Leaders know the church will not go back to pre-COVID-19 ministries, but they are not sure what to do. The pandemic accelerated the end of church membership and committee life as we knew it. Isolation has increased the need for mental health in our communities. Congregations can work together to effectively make plans to become sources of healing and hope in their neighborhoods. By listening to their neighbors and partnering to build solutions, not only for themselves but also for their neighborhood, renewal that fits within the congregation’s values and mission is possible.
Members of the congregation are afraid of making matters worse. The big elephant in the room remains the resistance to trying something new. They ask, “But what if people leave?” Many already have. No one wants more atrophy so the resistance to change is amplified. Yet LEAD has seen that where there are clarity of vision, action steps, support, learning, and a willingness to take risks, new mission is being sparked. Those who are resistant to change are being heard, but they do not have the power to hold the future hostage. Some do leave. New people do come. LEAD walks with leaders as they listen deeply to everyone, including the people that have more energy for the past than the future. By understanding that the grief and resistance is personal for those people who have benefited from the past ways of being church, leaders can navigate complex relationships as they create a clear plan for the future.

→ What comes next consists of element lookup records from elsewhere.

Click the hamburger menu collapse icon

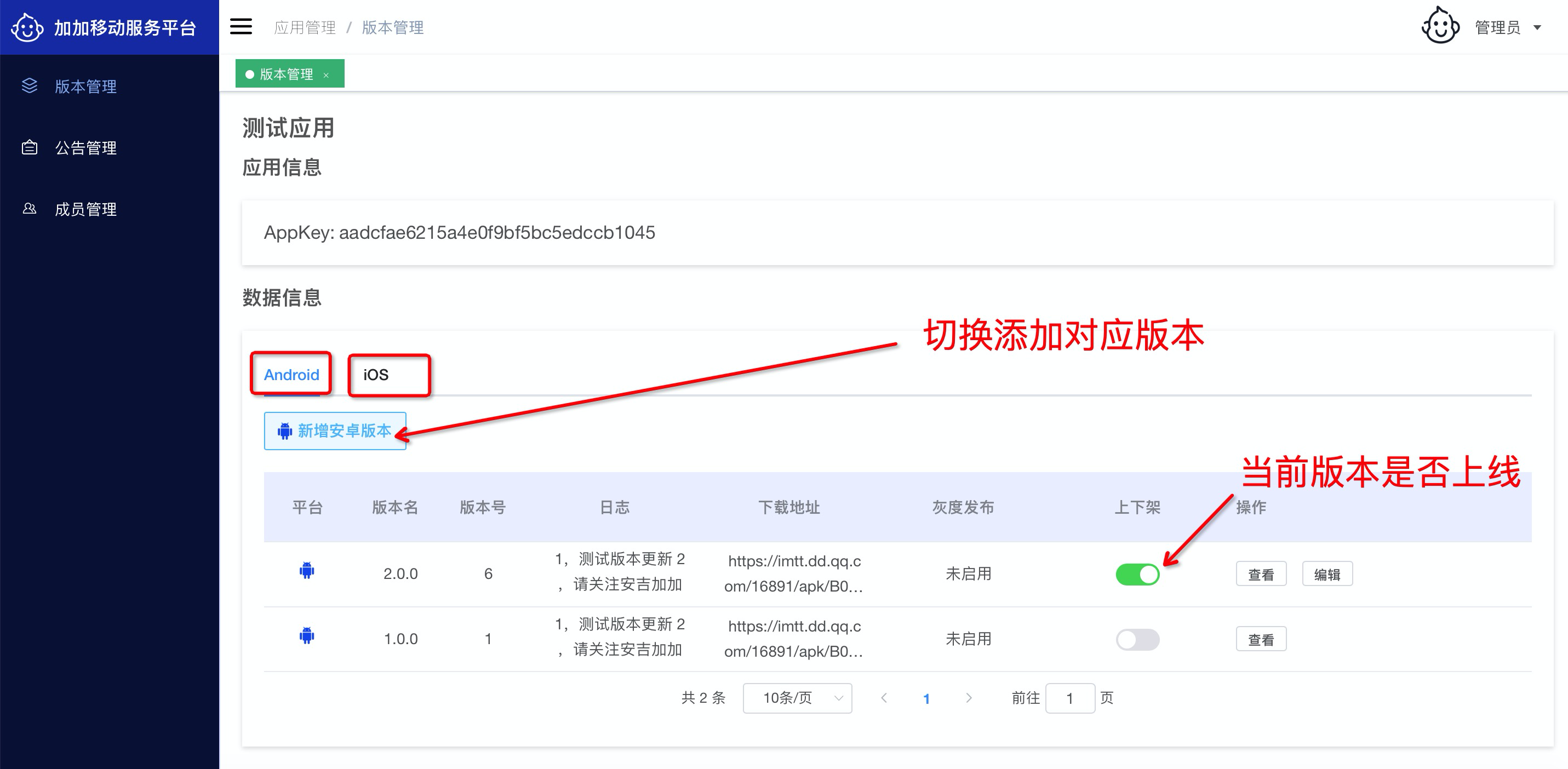pos(241,27)
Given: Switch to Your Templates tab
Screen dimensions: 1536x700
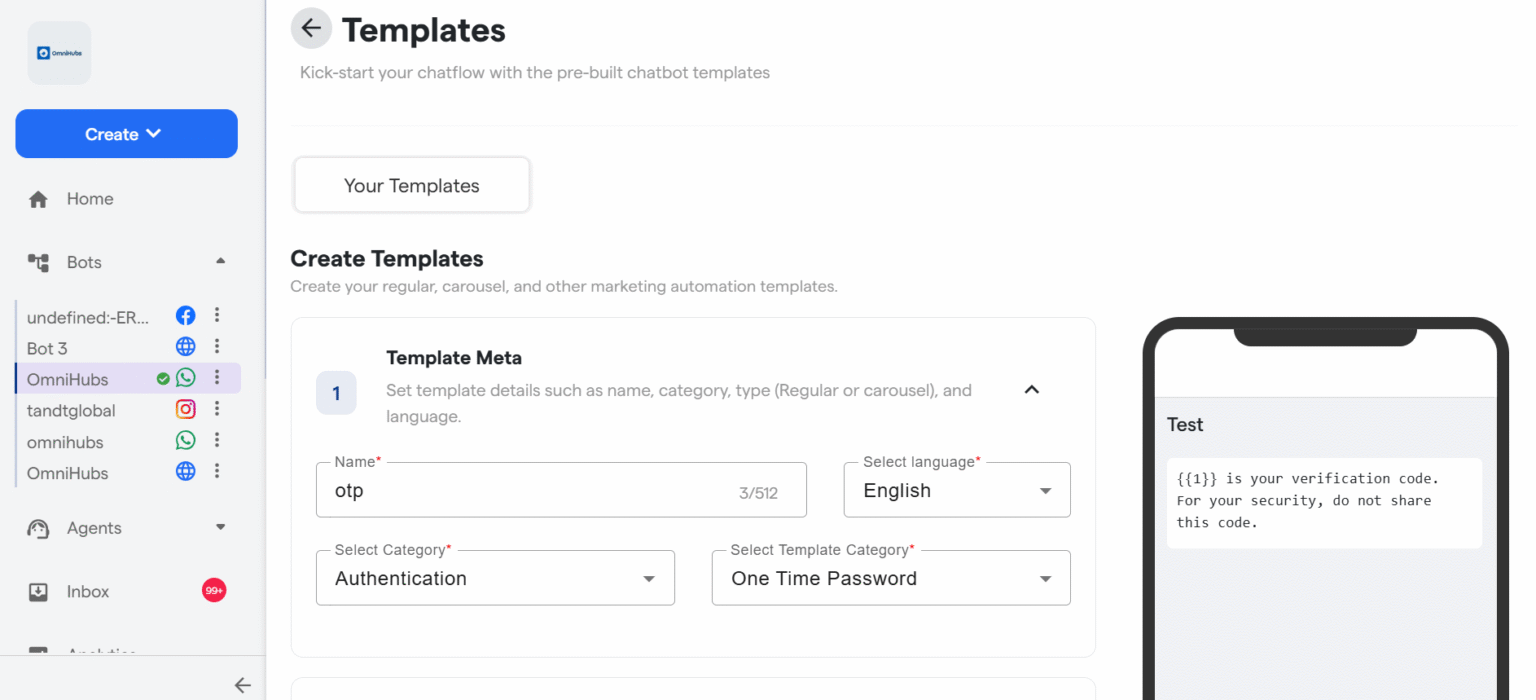Looking at the screenshot, I should pos(411,186).
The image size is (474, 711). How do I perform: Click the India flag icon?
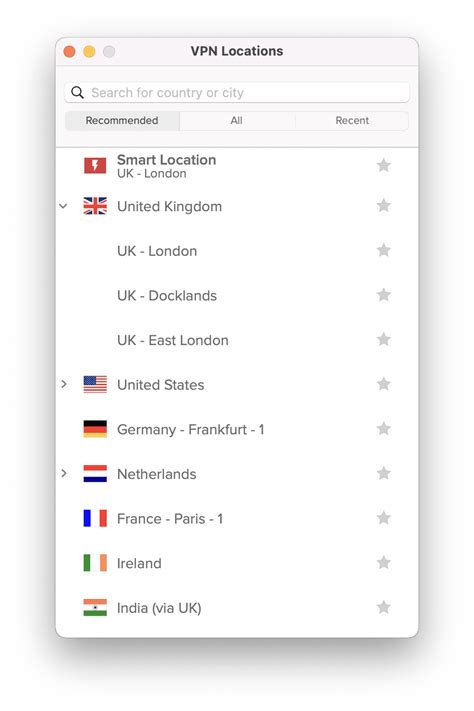coord(95,608)
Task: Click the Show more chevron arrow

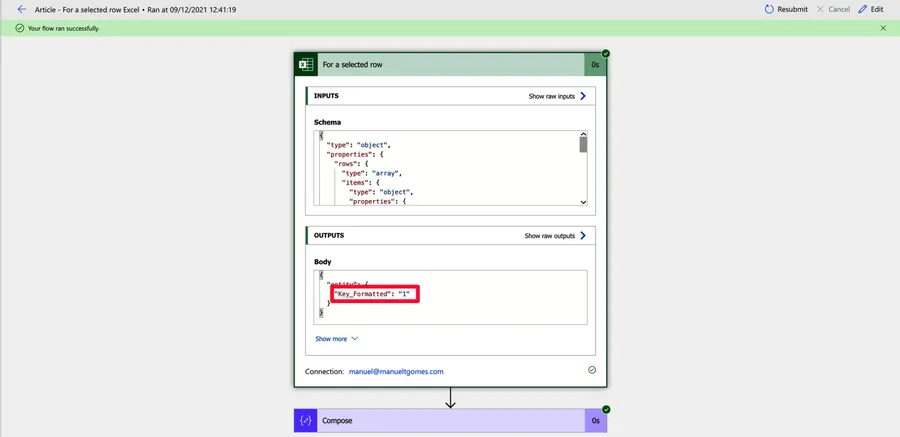Action: [355, 339]
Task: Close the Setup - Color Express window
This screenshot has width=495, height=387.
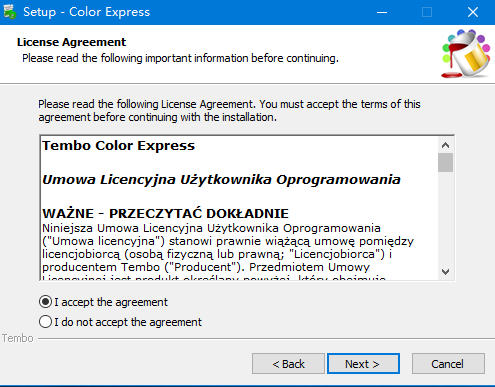Action: pyautogui.click(x=473, y=12)
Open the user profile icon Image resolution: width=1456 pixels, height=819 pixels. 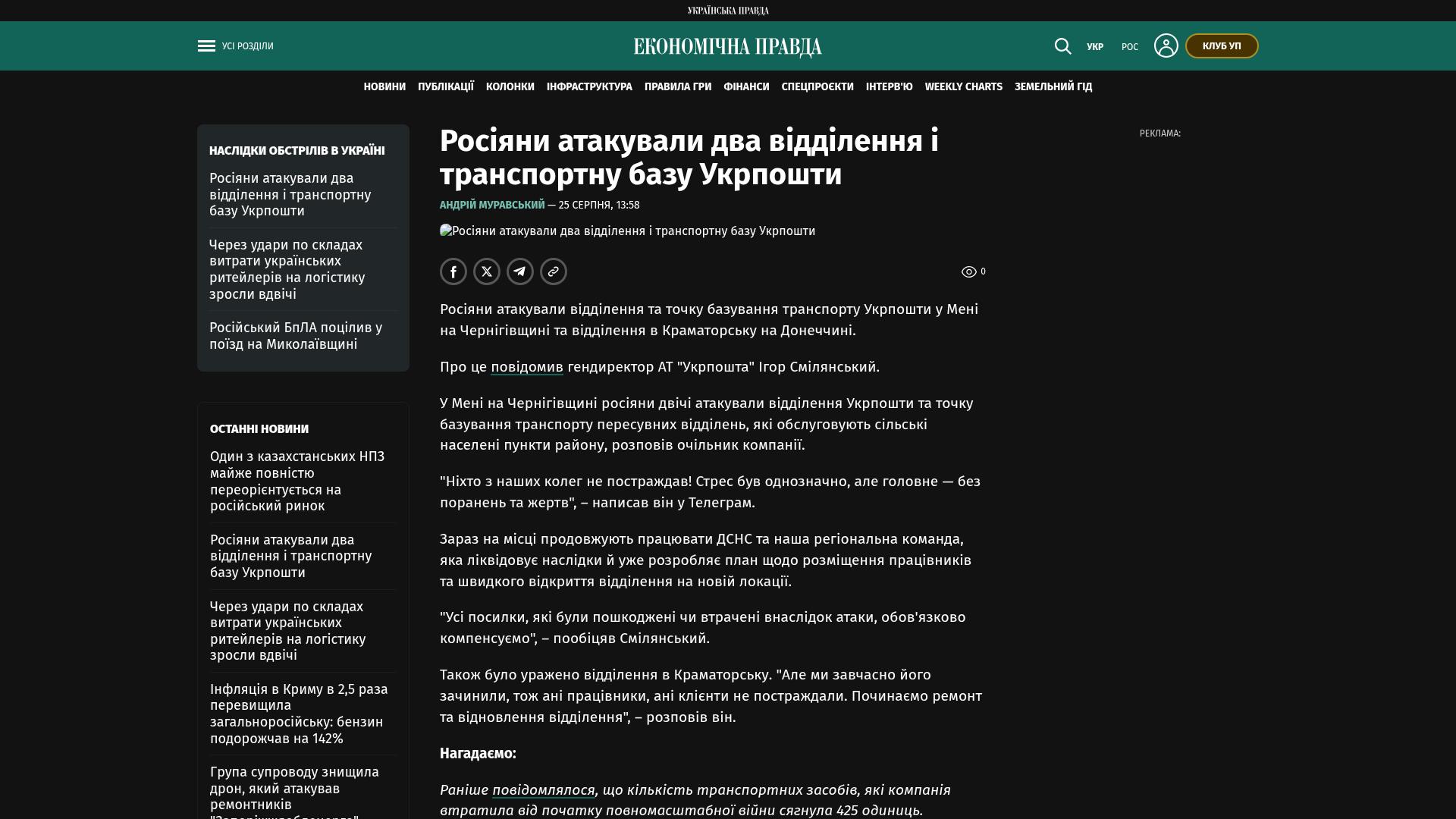coord(1166,46)
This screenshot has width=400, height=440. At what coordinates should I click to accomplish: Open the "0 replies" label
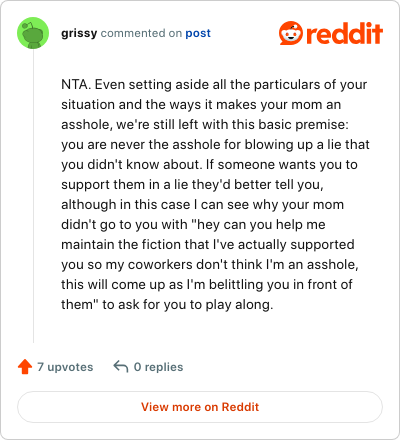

People across the world have experienced rapid and unimaginable change that has rocked the church. In most cases, neighborhoods changed ethnically and culturally years earlier with congregations disconnecting from their local communites. The pandemic revealed the racism, biases, and fear of losing control pervasive in leadership as neighborhood ministry has shifted from neighbors depending on each other to offering acts of charity. Rapid cultural shifts like this create remarkable opportunities for either hunkering down, or innovating out of a core theological and traditional grounding. In most cases, mainline congregations have hunkered down. Patterns for decision-making have been focused inward. As younger people have not returned in the way former generations did, the average age of the congregation has rapidly increased leaving most in steady decline. We have hit a relational crisis point as a church.
Understanding the changing landscape of neighborhoods, including the characteristics, interests, histories, and challenges facing the people in their neighborhoods, is critical to how we gather as church. In some cases, these neighbors are the people across the country who gather in digital spaces. These changes call the church to reinvent how Christian culture is formed, gathered, and sent. Questions about belonging take on new understandings as relationships change.
LEAD envisions a new order: sent, gathered, and formed. We will unpack one of these each week over the next three weeks. We hope this encourages conversation at your staff and council/board tables. Use these three questions to shape conversation now:
- What does it mean to be truly known by name?
- Who are the people living in your neighborhood / community. Describe what you know about them.
- What would it take to know them by name?